- [Extract to read]:
=-=-=-=-=

Ableism Is So Embedded That Researchers Don’t Realize What Their Study Says

Recently disabilities got added to the classifications for medical research, and given studies like this, it’s about damn time.

I first saw it published in HCPLive a week ago: Autism Diagnosis at Toddler Age May Not Persist to Elementary School Years. I hoped at the time that it was another example of bad science reporting.

It wasn’t. The actual study, "Persistence of Autism Spectrum Disorder From Early Childhood Through School Age," has so much embedded ableism that the researchers do not seem to realize what their study actually says. The study says that toddlers diagnosed with autism may not be diagnosed as autistic once they reach elementary school age.

The entire design of the study disregards the autistic experience and voices of those it examines. It does not consider that the children, as they grow older, may be learning to mask to hide their neurodivergence in order to better fit in.

The authors also completely treat autism as simply how inconvenient it is to allistic people — something that is amplified in the reporting (emphasis mine):

All of the children in the study received interventions based on the diagnosis. The most common intervention used was applied behavior analysis, which is a therapy that focuses on increasing helpful behaviors and decreasing unhelpful ones.
WebMD

If you don’t understand why that is problematic, take a moment and read "The Casual Disregard of the Neurodivergent Voice."

The study does not examine how autistic children think or learn or perceive information, and instead focuses entirely on how much they meet disability criteria.

The authors even invent something called "non-persistent autism" because otherwise their whole framework falls apart.

=-=-=-=-=

(Entries drawn from a collection)

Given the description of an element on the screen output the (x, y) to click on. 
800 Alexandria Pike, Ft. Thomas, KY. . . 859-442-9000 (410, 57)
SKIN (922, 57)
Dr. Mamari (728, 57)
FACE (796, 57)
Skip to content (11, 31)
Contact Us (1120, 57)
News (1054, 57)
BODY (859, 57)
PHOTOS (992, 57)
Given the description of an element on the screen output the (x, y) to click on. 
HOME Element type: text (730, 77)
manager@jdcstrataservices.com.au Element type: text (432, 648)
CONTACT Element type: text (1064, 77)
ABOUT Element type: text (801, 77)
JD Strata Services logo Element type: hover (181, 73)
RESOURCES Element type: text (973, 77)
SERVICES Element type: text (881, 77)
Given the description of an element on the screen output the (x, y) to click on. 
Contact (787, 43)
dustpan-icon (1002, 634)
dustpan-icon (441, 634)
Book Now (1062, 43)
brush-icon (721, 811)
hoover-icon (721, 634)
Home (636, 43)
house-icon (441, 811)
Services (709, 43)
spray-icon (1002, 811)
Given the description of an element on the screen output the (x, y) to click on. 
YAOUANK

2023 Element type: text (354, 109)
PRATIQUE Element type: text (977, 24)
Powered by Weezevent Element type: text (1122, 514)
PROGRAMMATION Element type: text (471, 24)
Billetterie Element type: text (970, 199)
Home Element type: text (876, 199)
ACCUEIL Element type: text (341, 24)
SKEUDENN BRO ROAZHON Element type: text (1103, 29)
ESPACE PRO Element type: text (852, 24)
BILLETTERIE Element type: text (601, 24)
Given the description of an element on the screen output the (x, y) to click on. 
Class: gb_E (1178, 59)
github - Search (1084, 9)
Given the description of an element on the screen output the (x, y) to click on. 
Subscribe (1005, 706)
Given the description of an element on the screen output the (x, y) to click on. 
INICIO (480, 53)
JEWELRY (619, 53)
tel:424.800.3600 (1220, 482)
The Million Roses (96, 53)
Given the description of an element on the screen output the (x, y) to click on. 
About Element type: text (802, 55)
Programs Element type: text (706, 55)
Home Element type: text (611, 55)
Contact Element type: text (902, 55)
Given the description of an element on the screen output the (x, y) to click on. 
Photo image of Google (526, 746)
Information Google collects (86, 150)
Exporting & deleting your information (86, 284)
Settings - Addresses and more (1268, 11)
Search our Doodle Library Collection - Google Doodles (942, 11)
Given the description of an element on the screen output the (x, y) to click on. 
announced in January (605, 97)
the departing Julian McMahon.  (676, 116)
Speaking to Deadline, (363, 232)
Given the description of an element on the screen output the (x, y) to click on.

=-=-=-=-=

- [Instructions]:
**a.** In the article on the autism study, where did the writer first see the study reported?
**b.** Why does the article on the autism study say the study's design disregards the autistic experience?
**c.** Return the stretch of the article on the autism study from "Recently disabilities got" through "bad science reporting.", copied word for word.
The records have nothing to do with the article on the autism study.

- [Your written answers]:
**a.** In HCPLive.

**b.** The study doesn't consider that the children, as they grow older, may be learning to mask their neurodivergence so they fit in better.

**c.**
Recently disabilities got added to the classifications for medical research, and given studies like this, it’s about damn time.

I first saw it published in HCPLive a week ago: Autism Diagnosis at Toddler Age May Not Persist to Elementary School Years. I hoped at the time that it was another example of bad science reporting.